[Stored data]
====================

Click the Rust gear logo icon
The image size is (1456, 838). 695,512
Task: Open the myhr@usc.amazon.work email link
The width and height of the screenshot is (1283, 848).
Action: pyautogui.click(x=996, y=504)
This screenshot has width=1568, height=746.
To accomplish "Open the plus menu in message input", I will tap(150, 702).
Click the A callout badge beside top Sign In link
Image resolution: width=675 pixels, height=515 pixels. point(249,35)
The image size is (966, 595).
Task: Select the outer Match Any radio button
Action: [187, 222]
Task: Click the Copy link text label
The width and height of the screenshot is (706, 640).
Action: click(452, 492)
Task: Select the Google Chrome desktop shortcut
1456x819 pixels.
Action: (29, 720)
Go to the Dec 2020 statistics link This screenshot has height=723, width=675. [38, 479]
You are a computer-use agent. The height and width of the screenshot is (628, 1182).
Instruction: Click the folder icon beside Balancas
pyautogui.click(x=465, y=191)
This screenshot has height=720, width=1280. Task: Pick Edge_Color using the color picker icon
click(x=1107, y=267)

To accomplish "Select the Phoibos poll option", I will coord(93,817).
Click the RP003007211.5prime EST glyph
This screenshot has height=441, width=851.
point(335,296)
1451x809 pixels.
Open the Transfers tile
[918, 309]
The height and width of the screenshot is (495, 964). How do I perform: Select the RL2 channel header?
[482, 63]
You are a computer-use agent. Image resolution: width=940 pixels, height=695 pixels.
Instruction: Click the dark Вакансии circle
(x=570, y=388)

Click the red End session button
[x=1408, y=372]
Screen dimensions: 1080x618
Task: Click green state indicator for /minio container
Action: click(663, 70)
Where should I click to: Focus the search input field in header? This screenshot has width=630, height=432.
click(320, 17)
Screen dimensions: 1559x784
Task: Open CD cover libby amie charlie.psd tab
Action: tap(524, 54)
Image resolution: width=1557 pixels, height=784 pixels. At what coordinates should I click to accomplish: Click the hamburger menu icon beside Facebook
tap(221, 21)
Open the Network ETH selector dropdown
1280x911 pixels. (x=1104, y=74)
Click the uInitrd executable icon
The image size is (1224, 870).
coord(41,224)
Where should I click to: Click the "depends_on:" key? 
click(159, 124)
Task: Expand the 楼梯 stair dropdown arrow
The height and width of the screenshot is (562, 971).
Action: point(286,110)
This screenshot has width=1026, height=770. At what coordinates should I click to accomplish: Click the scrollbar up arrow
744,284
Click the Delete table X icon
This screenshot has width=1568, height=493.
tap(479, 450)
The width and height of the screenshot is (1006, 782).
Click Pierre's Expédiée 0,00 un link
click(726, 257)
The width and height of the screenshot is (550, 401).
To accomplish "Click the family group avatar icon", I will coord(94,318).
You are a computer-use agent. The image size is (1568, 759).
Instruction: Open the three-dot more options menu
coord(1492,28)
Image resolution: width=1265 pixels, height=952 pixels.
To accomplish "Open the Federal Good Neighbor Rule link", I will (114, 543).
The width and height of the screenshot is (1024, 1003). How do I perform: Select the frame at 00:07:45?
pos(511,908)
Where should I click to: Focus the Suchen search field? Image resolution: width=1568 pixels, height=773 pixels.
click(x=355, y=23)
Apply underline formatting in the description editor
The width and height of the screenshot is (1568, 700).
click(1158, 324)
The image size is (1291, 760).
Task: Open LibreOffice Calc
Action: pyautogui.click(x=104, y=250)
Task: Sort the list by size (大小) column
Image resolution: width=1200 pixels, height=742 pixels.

====================

Required work - Can you reproduce the listing above line for line, with nothing changed?

The answer -
Click the Rust gear logo icon
The image size is (1456, 838). 695,512
Task: Open the myhr@usc.amazon.work email link
The width and height of the screenshot is (1283, 848).
Action: pyautogui.click(x=996, y=504)
This screenshot has width=1568, height=746.
To accomplish "Open the plus menu in message input", I will tap(150, 702).
Click the A callout badge beside top Sign In link
Image resolution: width=675 pixels, height=515 pixels. point(249,35)
The image size is (966, 595).
Task: Select the outer Match Any radio button
Action: [187, 222]
Task: Click the Copy link text label
The width and height of the screenshot is (706, 640).
Action: click(452, 492)
Task: Select the Google Chrome desktop shortcut
1456x819 pixels.
Action: (29, 720)
Go to the Dec 2020 statistics link This screenshot has height=723, width=675. [38, 479]
You are a computer-use agent. The height and width of the screenshot is (628, 1182).
Instruction: Click the folder icon beside Balancas
pyautogui.click(x=465, y=191)
This screenshot has height=720, width=1280. Task: Pick Edge_Color using the color picker icon
click(x=1107, y=267)

To accomplish "Select the Phoibos poll option", I will coord(93,817).
Click the RP003007211.5prime EST glyph
This screenshot has height=441, width=851.
point(335,296)
1451x809 pixels.
Open the Transfers tile
[918, 309]
The height and width of the screenshot is (495, 964). How do I perform: Select the RL2 channel header?
[482, 63]
You are a computer-use agent. Image resolution: width=940 pixels, height=695 pixels.
Instruction: Click the dark Вакансии circle
(x=570, y=388)

Click the red End session button
[x=1408, y=372]
Screen dimensions: 1080x618
Task: Click green state indicator for /minio container
Action: click(663, 70)
Where should I click to: Focus the search input field in header? This screenshot has width=630, height=432.
click(320, 17)
Screen dimensions: 1559x784
Task: Open CD cover libby amie charlie.psd tab
Action: tap(524, 54)
Image resolution: width=1557 pixels, height=784 pixels. At what coordinates should I click to accomplish: Click the hamburger menu icon beside Facebook
tap(221, 21)
Open the Network ETH selector dropdown
1280x911 pixels. (x=1104, y=74)
Click the uInitrd executable icon
The image size is (1224, 870).
coord(41,224)
Where should I click to: Click the "depends_on:" key? 
click(159, 124)
Task: Expand the 楼梯 stair dropdown arrow
The height and width of the screenshot is (562, 971).
Action: point(286,110)
This screenshot has width=1026, height=770. At what coordinates should I click to accomplish: Click the scrollbar up arrow
744,284
Click the Delete table X icon
This screenshot has width=1568, height=493.
tap(479, 450)
The width and height of the screenshot is (1006, 782).
Click Pierre's Expédiée 0,00 un link
click(726, 257)
The width and height of the screenshot is (550, 401).
To accomplish "Click the family group avatar icon", I will coord(94,318).
You are a computer-use agent. The image size is (1568, 759).
Instruction: Open the three-dot more options menu
coord(1492,28)
Image resolution: width=1265 pixels, height=952 pixels.
To accomplish "Open the Federal Good Neighbor Rule link", I will (114, 543).
The width and height of the screenshot is (1024, 1003). How do I perform: Select the frame at 00:07:45?
pos(511,908)
Where should I click to: Focus the Suchen search field? Image resolution: width=1568 pixels, height=773 pixels.
click(x=355, y=23)
Apply underline formatting in the description editor
The width and height of the screenshot is (1568, 700).
click(1158, 324)
The image size is (1291, 760).
Task: Open LibreOffice Calc
Action: pyautogui.click(x=104, y=250)
Task: Sort the list by size (大小) column
Image resolution: width=1200 pixels, height=742 pixels.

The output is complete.